--- Aim of the exercise ---
What is needed is the number of lines below that contain the word "count", with no other output.

--- Excerpted data ---
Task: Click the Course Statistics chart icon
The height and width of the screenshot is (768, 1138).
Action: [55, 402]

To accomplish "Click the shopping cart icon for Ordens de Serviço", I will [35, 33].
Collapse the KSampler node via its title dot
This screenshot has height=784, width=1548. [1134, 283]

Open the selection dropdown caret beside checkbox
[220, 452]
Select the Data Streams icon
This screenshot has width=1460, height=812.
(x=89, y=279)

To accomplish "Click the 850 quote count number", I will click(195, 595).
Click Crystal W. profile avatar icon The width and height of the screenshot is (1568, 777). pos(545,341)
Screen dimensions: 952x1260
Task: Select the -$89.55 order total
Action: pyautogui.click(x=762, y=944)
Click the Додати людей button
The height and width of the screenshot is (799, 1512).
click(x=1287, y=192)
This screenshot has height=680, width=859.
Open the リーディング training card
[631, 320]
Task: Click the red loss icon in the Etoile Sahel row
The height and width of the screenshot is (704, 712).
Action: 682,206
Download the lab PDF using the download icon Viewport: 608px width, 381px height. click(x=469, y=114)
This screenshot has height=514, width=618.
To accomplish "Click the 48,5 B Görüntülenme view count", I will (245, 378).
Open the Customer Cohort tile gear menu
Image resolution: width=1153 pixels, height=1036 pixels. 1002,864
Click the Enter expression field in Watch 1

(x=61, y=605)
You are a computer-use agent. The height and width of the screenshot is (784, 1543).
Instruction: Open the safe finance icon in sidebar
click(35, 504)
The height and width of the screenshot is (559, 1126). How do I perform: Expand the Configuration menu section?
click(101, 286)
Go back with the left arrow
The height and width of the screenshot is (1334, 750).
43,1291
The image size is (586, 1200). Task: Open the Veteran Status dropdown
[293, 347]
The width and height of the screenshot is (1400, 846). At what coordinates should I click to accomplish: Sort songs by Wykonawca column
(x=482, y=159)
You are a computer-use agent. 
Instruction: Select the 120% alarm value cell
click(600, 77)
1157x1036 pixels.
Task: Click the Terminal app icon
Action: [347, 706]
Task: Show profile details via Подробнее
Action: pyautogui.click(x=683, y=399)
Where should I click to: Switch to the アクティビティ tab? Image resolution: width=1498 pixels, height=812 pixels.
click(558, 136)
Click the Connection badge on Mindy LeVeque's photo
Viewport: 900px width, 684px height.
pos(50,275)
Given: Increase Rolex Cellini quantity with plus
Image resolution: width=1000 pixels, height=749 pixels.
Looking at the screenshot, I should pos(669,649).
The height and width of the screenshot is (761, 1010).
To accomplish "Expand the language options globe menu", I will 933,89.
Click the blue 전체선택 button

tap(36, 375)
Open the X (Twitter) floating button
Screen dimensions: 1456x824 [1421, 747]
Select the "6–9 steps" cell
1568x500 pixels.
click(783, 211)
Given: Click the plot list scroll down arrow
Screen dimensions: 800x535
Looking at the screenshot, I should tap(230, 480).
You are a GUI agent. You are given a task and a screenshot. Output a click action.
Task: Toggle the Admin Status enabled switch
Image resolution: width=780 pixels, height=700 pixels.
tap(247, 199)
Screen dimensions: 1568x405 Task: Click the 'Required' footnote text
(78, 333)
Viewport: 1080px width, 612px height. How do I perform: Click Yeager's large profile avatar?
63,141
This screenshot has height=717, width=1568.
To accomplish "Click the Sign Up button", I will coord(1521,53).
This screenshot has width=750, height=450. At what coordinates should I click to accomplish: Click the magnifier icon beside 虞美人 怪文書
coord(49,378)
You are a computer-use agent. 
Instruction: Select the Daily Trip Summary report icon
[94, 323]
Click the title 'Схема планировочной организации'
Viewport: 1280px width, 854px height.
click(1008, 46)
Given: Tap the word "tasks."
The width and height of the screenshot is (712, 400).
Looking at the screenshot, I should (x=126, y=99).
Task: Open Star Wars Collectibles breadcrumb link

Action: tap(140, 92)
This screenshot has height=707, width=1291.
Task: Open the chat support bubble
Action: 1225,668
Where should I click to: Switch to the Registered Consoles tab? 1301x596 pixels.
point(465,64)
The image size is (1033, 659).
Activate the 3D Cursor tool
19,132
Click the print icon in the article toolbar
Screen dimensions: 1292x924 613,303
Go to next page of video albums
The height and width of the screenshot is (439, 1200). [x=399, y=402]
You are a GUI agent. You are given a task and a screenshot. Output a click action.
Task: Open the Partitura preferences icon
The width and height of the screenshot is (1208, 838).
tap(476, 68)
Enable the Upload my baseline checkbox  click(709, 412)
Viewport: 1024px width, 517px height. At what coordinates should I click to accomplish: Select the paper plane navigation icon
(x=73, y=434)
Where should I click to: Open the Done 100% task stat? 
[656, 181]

--- Task result ---
2